Often this is also due to ideological reasons. The US’s Helms Amendment prevents American funds from going to programs that provide abortions, and as most international humanitarian medical organisations rely on US funding, an essential need of women and girls is frequently not met by aid efforts (9). In this way women’s health is not treated as a real concern in conflict areas due to the (religious) ideals of people on the other side of the world.
Medical Aid groups such as Medecins Sans Frontiers offer emergency contraception where they can and apply pressure where it is illegal, for example, in Honduras (10).
For doctors working in Aid work and emergency care the removal of barriers to essential medications should become a priority in order to truly meet the needs of patients.
For half the population the dignity of bodily autonomy is often treated as a fringe interest or something that can be negotiated and debated rather than an absolute necessity.

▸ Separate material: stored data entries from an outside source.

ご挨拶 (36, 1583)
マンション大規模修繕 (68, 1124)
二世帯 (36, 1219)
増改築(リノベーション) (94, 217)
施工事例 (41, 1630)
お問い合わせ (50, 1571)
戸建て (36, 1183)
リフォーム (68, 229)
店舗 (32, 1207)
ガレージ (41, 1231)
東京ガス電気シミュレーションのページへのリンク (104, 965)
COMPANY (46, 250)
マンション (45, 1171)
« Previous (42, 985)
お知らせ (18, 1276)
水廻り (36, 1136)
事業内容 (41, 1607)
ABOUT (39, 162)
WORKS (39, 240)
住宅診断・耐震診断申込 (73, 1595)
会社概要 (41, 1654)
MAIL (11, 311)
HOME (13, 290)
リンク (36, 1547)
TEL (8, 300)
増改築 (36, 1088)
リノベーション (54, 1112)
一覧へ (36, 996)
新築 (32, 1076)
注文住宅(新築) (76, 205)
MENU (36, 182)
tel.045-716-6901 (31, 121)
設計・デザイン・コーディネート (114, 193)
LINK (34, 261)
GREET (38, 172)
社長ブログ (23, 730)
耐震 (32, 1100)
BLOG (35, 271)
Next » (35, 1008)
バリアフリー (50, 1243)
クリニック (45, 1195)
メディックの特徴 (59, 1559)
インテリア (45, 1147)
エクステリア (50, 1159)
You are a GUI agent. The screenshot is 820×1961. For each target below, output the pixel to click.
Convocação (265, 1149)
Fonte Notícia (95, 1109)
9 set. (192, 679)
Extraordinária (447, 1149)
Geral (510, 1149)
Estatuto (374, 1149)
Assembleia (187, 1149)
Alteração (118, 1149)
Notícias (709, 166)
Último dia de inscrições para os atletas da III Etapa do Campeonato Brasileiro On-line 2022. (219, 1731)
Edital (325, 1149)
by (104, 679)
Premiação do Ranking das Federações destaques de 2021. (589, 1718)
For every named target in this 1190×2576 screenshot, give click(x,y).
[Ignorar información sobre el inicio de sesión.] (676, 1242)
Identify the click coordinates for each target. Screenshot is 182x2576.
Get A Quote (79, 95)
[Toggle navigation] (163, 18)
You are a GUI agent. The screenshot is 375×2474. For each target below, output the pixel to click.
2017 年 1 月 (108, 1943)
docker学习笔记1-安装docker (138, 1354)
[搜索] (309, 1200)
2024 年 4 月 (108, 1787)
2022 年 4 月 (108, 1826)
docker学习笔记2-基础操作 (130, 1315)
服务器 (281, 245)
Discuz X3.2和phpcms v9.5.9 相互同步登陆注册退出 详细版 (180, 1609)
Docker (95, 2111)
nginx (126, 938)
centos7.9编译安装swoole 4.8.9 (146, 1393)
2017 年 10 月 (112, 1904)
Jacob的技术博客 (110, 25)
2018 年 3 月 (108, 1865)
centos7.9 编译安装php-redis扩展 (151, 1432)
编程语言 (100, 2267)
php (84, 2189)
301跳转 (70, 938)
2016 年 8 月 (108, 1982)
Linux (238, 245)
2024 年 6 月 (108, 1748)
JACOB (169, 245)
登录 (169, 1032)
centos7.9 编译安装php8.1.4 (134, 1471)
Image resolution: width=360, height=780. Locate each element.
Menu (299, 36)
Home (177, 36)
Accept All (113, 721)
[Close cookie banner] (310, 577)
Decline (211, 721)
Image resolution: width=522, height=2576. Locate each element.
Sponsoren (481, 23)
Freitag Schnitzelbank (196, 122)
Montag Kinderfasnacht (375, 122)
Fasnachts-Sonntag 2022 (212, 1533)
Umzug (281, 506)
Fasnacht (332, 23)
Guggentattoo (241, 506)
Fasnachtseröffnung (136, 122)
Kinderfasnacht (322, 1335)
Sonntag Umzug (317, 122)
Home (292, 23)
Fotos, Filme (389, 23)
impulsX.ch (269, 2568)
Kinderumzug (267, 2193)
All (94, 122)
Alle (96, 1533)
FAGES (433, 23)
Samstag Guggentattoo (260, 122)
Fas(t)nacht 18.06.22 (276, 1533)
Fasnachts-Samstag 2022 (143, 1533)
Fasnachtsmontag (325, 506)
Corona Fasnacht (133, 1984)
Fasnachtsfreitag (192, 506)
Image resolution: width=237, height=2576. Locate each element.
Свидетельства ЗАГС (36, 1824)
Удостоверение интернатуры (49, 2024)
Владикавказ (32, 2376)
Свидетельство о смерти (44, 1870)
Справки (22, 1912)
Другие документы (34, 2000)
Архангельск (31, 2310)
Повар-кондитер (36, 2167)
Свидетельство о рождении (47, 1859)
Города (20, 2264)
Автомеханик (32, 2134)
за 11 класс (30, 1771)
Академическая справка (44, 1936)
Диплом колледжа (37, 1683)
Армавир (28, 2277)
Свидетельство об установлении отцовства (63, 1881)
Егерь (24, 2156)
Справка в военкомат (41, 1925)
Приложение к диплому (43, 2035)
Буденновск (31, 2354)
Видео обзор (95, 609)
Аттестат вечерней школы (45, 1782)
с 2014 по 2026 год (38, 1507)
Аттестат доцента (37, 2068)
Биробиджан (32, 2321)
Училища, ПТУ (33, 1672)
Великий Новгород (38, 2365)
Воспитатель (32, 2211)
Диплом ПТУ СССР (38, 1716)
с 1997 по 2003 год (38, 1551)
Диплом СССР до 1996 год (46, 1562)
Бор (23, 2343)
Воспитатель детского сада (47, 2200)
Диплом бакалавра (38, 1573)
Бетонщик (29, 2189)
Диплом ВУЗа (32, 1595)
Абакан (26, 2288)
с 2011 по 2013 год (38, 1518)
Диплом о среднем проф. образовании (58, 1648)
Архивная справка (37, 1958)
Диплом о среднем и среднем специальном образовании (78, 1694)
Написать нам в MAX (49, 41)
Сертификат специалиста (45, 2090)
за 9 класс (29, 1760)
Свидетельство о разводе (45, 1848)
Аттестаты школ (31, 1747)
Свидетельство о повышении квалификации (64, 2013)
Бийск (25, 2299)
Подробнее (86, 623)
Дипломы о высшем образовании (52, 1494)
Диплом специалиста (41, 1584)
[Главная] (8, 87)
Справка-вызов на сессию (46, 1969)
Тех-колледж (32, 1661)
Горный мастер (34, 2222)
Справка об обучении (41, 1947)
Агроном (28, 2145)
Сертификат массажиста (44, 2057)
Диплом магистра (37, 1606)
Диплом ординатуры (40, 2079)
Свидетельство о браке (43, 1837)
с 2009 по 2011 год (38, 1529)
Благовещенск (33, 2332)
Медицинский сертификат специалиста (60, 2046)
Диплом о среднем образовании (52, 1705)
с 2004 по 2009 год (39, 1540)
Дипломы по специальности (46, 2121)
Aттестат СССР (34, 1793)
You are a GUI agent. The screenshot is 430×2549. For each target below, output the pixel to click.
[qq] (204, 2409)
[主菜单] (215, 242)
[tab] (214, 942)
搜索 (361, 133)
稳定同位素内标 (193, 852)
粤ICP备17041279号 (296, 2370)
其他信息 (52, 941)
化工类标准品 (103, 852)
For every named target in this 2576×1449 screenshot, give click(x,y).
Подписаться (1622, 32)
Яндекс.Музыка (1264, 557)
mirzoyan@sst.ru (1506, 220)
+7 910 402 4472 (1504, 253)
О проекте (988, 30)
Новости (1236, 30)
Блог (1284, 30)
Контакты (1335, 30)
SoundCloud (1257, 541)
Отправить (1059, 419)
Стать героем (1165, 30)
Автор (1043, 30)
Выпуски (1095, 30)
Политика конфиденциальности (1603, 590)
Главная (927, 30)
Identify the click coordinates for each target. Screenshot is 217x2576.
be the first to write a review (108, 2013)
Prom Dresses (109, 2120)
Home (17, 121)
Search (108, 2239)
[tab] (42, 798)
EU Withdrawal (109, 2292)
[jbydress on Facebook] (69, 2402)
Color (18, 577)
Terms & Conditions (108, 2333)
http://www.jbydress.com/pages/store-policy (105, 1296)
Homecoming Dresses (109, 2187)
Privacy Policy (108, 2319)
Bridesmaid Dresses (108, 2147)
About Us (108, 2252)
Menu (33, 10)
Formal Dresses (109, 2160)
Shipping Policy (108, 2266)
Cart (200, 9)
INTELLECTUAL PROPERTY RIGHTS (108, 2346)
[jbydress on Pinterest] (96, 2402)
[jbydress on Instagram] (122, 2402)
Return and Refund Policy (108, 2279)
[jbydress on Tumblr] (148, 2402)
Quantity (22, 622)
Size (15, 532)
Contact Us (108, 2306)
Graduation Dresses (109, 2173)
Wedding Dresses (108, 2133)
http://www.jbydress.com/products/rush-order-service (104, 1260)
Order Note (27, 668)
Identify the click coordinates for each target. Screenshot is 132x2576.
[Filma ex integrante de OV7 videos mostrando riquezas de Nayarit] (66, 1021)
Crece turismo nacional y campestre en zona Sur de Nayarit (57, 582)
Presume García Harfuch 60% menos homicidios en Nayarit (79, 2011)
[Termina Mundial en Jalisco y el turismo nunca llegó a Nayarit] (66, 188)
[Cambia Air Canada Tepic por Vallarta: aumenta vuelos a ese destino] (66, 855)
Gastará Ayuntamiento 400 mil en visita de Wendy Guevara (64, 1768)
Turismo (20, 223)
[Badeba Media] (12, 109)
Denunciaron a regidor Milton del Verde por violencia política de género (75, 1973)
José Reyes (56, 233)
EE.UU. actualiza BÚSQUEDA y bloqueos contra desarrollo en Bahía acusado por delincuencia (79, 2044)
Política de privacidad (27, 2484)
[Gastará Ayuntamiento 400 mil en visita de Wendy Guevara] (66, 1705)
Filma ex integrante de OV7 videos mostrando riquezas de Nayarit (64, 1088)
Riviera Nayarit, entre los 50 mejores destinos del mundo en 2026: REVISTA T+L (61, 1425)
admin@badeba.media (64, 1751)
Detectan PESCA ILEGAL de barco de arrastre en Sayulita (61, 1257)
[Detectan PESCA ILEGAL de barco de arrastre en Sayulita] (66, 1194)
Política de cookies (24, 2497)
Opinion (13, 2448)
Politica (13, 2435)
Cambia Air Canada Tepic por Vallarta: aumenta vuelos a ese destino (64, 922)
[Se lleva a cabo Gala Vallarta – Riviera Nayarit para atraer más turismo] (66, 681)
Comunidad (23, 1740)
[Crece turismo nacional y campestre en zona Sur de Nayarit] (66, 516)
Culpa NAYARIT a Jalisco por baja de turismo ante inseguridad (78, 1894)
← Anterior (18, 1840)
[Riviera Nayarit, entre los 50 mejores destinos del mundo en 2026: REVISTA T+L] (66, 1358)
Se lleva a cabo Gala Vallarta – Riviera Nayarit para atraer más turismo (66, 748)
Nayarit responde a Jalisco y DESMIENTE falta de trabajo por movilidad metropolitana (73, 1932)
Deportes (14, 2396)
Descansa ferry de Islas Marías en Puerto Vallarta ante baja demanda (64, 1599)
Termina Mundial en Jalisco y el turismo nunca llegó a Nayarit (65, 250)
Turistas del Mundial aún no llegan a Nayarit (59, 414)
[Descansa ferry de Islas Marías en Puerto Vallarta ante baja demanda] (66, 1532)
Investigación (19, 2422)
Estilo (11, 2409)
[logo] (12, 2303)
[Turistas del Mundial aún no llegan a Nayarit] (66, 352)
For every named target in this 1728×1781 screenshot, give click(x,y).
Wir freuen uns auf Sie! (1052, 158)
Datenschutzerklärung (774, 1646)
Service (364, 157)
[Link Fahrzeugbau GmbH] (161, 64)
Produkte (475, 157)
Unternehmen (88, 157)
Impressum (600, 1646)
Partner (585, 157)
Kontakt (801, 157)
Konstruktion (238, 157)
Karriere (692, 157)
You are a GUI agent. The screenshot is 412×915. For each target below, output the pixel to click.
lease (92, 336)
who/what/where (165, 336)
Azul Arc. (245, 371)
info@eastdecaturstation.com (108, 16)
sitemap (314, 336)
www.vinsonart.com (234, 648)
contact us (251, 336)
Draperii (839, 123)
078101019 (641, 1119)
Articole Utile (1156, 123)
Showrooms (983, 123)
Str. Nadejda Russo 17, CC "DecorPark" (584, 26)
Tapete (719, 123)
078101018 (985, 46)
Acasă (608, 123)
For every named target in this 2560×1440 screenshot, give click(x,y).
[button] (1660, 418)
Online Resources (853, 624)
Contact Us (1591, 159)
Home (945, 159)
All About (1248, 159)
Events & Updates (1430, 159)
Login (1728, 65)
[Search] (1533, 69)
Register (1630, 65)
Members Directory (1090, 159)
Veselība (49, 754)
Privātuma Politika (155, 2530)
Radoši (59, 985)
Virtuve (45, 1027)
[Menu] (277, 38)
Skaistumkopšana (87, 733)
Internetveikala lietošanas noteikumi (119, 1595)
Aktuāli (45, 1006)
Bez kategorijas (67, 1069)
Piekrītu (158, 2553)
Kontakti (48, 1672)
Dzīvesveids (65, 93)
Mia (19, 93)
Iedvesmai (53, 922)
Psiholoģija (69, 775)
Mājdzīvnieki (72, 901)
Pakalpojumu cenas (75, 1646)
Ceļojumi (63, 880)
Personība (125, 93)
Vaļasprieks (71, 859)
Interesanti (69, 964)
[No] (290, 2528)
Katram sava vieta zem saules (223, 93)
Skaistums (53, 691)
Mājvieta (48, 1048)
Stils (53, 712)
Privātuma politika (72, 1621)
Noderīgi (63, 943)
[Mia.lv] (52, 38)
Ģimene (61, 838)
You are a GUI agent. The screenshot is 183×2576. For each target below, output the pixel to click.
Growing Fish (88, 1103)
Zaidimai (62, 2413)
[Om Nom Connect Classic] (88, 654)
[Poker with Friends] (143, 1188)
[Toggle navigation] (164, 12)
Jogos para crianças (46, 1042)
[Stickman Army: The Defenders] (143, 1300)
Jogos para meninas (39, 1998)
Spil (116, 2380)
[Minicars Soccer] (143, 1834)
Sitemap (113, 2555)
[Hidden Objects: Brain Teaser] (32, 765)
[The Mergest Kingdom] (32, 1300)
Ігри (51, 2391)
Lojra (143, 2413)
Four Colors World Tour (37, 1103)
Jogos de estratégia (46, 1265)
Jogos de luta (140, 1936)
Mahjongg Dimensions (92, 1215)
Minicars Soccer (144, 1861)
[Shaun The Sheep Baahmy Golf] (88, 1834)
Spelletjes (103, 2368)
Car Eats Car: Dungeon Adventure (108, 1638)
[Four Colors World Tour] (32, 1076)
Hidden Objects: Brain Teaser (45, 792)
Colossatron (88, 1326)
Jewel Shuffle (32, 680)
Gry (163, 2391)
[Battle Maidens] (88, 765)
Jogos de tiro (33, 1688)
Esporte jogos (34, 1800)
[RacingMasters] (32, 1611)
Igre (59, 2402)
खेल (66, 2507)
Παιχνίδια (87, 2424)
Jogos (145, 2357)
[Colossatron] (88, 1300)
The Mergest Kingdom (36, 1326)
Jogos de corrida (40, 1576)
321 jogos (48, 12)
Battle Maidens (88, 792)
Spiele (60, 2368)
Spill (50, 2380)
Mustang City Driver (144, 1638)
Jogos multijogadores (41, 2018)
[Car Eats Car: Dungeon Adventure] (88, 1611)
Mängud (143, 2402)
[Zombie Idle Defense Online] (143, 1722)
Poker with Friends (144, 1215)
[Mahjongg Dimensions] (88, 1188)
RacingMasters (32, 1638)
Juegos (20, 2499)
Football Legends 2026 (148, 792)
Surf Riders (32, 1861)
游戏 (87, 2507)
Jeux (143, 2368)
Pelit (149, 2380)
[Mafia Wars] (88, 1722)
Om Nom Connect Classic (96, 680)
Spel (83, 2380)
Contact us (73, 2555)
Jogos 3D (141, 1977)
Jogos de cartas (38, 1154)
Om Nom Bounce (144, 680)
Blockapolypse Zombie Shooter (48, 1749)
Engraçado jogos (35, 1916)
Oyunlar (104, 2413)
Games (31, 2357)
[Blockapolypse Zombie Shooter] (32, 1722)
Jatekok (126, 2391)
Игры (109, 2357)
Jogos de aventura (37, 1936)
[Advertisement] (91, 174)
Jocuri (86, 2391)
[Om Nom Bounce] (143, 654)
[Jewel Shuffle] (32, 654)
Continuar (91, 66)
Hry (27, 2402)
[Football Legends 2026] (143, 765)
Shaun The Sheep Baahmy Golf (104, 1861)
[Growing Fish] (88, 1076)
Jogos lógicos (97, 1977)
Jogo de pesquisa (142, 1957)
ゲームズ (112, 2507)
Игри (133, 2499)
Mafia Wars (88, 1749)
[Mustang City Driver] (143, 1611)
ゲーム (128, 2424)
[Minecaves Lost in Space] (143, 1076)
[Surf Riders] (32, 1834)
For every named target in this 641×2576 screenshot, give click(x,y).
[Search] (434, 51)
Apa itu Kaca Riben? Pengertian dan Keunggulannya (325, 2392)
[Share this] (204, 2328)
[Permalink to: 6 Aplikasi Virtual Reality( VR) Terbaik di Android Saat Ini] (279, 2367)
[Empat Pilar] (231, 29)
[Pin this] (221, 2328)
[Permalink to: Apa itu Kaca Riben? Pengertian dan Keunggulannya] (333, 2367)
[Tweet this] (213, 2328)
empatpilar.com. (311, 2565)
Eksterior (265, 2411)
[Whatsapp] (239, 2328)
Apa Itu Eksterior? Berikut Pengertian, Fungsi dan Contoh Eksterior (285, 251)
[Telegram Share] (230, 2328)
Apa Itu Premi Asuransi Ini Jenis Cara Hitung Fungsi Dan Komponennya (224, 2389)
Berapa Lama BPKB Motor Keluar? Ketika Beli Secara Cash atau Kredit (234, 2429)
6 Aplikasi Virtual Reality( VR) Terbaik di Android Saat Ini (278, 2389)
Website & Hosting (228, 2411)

When a woman is left without the means to control her fertility, this is directly threatening to her health and well being and health professionals must therefore always resist the treatment of women as a means to a reproductive end, no matter where or who it comes from.
Ultimately, this is about power and if we recognise that crimes like rape are wrong because they involve the use of someone’s body against their will, with additional serious long term implications, then we must recognise that reproductive coercion is always wrong for the same reasons.